Selective recovery of lithium from spent lithium iron phosphate batteries: A sustainable process

Document Type

Journal Article


Royal Society of Chemistry


School of Engineering


Originally published as : Yang, Y., Meng, X., Cao, H., Lin, X., Liu, C., Sun, Y., … Sun, Z. (2018). Selective recovery of lithium from spent lithium iron phosphate batteries: a sustainable process. Green Chemistry, 20(13), 3121–3133. Article can be found here


In recent years, the recovery of metals from spent lithium ion batteries (LIBs) has become increasingly important due to their great environmental impact and the wastage of valuable metallic resources. Among different types of spent LIBs, processing and recycling the spent LiFePO4 batteries are challenging because of their relatively low extraction efficiency and recycling selectivity of valuable metal(s) and great potential for secondary waste generation. In this research, an effective and sustainable approach for selective leaching of lithium from spent LiFePO4 batteries was demonstrated.
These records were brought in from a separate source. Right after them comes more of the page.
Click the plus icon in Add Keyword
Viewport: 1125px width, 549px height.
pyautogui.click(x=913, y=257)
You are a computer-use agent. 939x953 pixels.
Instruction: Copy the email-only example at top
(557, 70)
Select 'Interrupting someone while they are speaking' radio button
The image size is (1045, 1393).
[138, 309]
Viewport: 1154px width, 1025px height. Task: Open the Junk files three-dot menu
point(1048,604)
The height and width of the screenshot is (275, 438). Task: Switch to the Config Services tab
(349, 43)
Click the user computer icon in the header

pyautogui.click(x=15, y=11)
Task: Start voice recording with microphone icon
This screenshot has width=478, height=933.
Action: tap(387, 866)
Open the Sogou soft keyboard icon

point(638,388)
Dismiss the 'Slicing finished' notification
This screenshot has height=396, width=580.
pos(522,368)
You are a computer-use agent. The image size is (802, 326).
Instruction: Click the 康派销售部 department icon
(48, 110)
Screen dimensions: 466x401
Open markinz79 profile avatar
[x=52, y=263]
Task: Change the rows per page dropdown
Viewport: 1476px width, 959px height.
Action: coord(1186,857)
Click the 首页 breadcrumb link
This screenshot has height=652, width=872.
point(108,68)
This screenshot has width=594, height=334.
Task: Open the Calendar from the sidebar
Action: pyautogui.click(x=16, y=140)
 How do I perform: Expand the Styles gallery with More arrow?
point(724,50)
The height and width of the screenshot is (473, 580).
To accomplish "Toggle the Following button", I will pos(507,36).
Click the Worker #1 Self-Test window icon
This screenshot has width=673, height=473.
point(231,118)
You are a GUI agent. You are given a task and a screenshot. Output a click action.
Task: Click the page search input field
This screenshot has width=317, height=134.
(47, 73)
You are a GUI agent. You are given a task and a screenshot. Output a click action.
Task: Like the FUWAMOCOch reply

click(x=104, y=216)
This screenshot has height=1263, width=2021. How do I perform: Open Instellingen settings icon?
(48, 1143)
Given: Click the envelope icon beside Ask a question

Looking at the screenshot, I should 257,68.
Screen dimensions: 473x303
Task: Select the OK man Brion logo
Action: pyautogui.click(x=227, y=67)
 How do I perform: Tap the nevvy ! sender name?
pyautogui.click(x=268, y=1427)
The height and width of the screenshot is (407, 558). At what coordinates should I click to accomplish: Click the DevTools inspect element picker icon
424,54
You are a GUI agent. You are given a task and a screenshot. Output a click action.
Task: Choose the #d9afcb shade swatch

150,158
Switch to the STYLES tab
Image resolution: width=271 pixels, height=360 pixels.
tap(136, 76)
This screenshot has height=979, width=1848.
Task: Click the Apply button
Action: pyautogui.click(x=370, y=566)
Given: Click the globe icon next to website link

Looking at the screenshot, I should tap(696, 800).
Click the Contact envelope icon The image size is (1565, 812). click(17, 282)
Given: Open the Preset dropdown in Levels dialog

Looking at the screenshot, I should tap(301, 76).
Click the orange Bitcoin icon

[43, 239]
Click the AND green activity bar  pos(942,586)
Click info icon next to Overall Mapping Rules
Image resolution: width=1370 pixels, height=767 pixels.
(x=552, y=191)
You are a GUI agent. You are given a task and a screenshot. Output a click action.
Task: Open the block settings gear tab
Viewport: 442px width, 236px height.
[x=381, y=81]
By properly adjusting or controlling the oxidative state and proton activity of the leaching solution, lithium was found to be selectively leached with a high recovery efficiency. The aluminium remained in the metallic form and iron as FePO4 in the solid residue which can be easily separated by sieving. The effects of a range of parameters (i.e. acid concentration, initial volume fraction of the oxidant, liquid-to-solid ratio, reaction temperature and time) during lithium leaching were comprehensively investigated. The selective reaction mechanisms were clarified and the controlling step for the leaching kinetics was identified. Based on the laboratory scale results, a pilot batch process was developed and simulated. The process is found to be techno-economically feasible and environmentally friendly for recycling of spent LiFePO4 batteries using selective leaching. High purity Li2CO3 (99.95 wt%) could be obtained with a high recovery rate. This research demonstrates the possibility of improving the metal recycling effectiveness from spent LiFePO4 batteries by incorporating the principles of green chemistry and probably contributes to the sustainability of the lithium ion battery industry.